A Line (Park Edition) 2008 sowie das Atomik 2009 unterscheiden sich von der Rahmenform nicht wenn mich nicht alles täuscht. Wäre echt supi wenn mir das einer sagen könnte 
Hab auch schonmal einen Ami angeschrieben, der den Rahmen einzeln verkauft aber die sind nicht die schnellsten.


----------



## Flying C. (5. Oktober 2009)

wüsste auch ma gerne wo man reine rahmengewichte findet. hab mich nach diesem post von dir 2 stunden ins suchen geschmissen und nix gefunden. immer nur komplettbike gewichte...


----------



## MTB-News.de




----------



## Flying C. (8. Oktober 2009)

hier tut sich ja nix mehr. alle in urlaub??


----------



## Schaaf (8. Oktober 2009)

Weiss ich nicht. Auf die paar Tage kommts auch nicht drauf an. Ich schätze der Rahmen liegt bei 4,5 kg.
Er ist stabil und im gegensatz zu manch Rahmen sehr günstig.


----------



## Indian Summer (11. Oktober 2009)

Hallo Schaaf

Leider kennen wir die Rahmengewichte ebenfalls nicht, da wir weder
den A-Line 2008 noch dem Atomik 2009 angeboten haben.

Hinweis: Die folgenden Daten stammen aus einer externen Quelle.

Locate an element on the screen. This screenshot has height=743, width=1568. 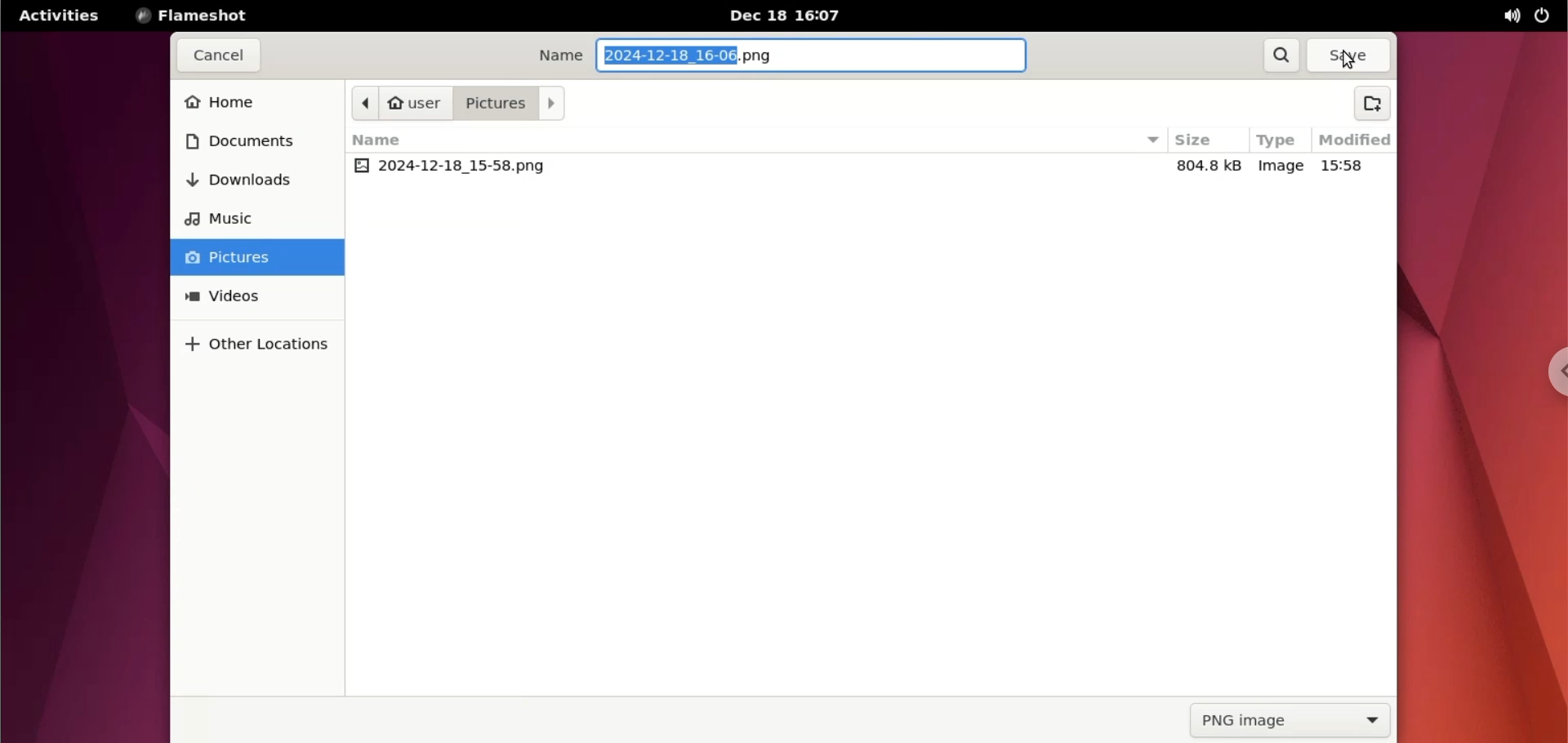
documents  is located at coordinates (249, 139).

Mit den Rahmen wägen ist es so eine Sache. Erstens bieten
wir nur eine begrenzte Anzahl von Rahmen an, zweitens sind diese dazu noch
fein säuberlich verpackt, so dass wir diese nach dem Auspacken nie
wieder so verpackt hinkriegen, wie sie uns angeliefert werden. Und
einige Kunden vertragen dies schlecht, weshalb wir in der Regel die
Finger davon lassen.

Werden in Zukunft aber vermehrt darauf schauen, dass wir die Rahmen
bei jeder sich bietenden Gelegenheit wägen.

Cheers,

Fritz


----------



## Schaaf (11. Oktober 2009)

Hey,

würde mich mal drüber freuen 
Der Mensch aus Amerika hat noch immer nicht zurückgeschrieben und erwarte auch nichts. Vielleicht wiege ich ihn mal selber wenn ich ein paar Parts austausche nur ist das ja ne Menge arbeit.  Ne stunde brauch man mindestens wenn man schnell ist, fürs zusammenbauen und zusammenmachen brauch man bestimmt 2.


----------